Parker has long intrigued Utah basketball fans, due to hopes that the Chicago-born McDonald’s All-American will eventually play collegiate at BYU, as he is a member of the Church of Jesus- Christ of Latter Day Saints. That didn’t happen, of course, but just being a professional LDS athlete kept his profile relatively high in Beehive State.

Anyway, how did a guy who’s already drawn comparisons to Carmelo Anthony and Paul Pierce end up here?

After all, while a few players in this class of 2014 have become superstars (Nikola Jokic, Joel Embiid), a few have occasionally reached All-Star level (Zach LaVine, Andrew Wiggins, Julius Randle), and many others have carved out big roles for themselves (Marcus Smart, Aaron Gordon, Jordan Clarkson, Jusuf Nurkic, Spencer Dinwiddie, TJ Warren, Clint Capela, etc.), Parker is just trying to prove he still deserves a spot in the league.

Well, first of all, the draft is never a sure thing – as evidenced by the Jazz using that No. 5 pick on Dante Exum, then in December 2019, shipping Exum and two second-round picks to Cleveland in exchange. of Clarkson, the No. 46 overall selection in this 14-year-old draft.

Yet, in Parker’s case, it goes a bit beyond that.

After earning Eastern Conference Rookie of the Month honors in October and November 2014, Parker tore the anterior cruciate ligament in his left knee on Dec. 15. Two years later, in his third season, amid a campaign in which he averaged 20.1 points and 6.2 rebounds per game while shooting 36.5 percent on 3-pointers while forming a young shot tantalizing 1-2 punch with Giannis Antetokounmpo… he tore his left ACL again.

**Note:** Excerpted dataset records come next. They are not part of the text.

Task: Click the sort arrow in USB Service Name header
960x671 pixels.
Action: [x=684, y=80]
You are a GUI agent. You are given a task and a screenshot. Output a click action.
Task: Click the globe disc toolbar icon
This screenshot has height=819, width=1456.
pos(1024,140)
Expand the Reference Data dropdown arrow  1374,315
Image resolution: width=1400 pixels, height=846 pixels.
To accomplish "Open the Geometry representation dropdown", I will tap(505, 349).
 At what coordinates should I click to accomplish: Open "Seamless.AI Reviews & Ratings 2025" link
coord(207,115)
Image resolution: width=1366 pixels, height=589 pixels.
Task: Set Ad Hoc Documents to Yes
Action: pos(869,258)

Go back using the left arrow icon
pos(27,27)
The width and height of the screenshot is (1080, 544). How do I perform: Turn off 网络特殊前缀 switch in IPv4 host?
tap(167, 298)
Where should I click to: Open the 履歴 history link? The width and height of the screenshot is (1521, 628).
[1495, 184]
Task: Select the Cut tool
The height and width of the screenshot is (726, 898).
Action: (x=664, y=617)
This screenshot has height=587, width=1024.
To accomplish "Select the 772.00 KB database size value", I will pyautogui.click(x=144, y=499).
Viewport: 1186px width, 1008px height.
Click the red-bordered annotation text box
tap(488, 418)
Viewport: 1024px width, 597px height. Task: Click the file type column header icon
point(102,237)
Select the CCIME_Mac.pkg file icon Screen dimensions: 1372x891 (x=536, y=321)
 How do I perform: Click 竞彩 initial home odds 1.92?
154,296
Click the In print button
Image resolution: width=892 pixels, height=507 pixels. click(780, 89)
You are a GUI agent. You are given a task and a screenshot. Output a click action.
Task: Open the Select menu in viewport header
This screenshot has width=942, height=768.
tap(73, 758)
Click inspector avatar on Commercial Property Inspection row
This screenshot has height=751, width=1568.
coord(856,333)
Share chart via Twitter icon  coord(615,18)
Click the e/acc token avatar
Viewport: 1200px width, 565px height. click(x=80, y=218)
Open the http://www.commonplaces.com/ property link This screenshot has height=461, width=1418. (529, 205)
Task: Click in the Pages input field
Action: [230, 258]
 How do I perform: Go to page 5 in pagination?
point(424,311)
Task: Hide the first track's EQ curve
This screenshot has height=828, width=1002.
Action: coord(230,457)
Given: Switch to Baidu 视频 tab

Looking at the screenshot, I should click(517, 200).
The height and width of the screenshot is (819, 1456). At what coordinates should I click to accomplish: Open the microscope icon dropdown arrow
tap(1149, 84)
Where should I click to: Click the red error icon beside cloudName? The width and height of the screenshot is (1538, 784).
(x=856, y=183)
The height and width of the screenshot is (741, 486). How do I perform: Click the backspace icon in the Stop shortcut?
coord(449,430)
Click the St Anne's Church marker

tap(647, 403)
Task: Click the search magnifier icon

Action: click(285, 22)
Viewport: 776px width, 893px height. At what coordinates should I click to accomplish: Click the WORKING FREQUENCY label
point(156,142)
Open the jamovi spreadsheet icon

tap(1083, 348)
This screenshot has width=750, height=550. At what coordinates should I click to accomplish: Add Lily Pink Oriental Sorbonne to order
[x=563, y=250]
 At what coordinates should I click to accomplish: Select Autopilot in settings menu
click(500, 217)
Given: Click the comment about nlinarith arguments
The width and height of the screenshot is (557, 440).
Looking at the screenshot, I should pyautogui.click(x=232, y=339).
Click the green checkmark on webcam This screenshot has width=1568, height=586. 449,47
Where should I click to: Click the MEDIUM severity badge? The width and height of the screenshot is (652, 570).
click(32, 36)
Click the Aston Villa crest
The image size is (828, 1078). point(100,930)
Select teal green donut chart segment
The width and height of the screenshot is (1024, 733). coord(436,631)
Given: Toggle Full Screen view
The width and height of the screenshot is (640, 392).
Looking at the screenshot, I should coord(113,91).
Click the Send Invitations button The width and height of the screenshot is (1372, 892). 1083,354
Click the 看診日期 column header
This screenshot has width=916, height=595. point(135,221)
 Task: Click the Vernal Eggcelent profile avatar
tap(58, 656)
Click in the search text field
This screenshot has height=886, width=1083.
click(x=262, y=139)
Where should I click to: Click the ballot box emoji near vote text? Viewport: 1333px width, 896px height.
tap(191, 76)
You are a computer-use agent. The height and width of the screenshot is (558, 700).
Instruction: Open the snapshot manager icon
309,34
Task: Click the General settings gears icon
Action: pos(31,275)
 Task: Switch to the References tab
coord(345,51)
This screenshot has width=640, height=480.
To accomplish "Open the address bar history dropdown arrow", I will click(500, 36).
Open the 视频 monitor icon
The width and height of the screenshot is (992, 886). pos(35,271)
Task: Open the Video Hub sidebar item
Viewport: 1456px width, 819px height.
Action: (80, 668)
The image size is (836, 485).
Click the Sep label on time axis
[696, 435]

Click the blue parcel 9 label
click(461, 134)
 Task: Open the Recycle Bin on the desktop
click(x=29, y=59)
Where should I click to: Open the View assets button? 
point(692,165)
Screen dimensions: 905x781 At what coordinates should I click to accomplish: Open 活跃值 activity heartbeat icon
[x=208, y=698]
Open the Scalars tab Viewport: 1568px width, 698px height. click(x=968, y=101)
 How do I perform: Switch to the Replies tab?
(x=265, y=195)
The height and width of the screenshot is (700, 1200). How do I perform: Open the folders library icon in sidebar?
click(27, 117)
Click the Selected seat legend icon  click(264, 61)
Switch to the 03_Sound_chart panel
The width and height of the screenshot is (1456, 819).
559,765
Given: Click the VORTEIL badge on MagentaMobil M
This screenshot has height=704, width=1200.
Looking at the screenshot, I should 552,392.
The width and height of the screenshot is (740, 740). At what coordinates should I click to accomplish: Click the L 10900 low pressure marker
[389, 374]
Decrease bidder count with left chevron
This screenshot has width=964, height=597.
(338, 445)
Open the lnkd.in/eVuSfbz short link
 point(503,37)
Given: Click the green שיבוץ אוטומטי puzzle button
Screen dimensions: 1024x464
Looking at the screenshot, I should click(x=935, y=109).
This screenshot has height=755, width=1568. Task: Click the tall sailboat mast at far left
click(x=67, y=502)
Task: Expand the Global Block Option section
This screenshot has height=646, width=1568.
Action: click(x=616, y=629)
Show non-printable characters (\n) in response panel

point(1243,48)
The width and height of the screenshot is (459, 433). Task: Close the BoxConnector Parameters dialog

Since then, Parker has also had shoulder issues…and back issues. Starting in the 2018-19 season, he went from the Bulls to the Wizards to the Hawks to the Kings to the Celtics. He averaged just 4.4 points per game in 12 games played last regular season and just 5.5 points in 13 games played the previous season. He never really became a defender, never really developed consistent 3-point shooting (32.6% for his career) and seems to be very much on the downside of a cursed career.

So why bother to bring him then?

Well, he’s still only 27. He still has career averages of 14.1 points and 5.5 rebounds per game. He’s still 49.4 percent from the floor and has been more than 50 percent from two-point range every season he’s played (except for those twelve games in Boston this season) thanks to a play of midrange still good.

Basically, the Jazz are looking everywhere they can for someone who might have the skills to improve the team.

“It’s really a one-year process. We start as soon as the summer league ends, just identifying the guys who maybe go to the G League, go overseas, and we kind of keep a running list all year round,” said Taylor. “I and our professional staff, [Vice President of Global Scouting] Luca Desta and his international team, [we all] follow the guys all year round and coordinate with each other on who’s playing well overseas, who’s playing well in the G League. And then we review and see who would be interested in doing something like this.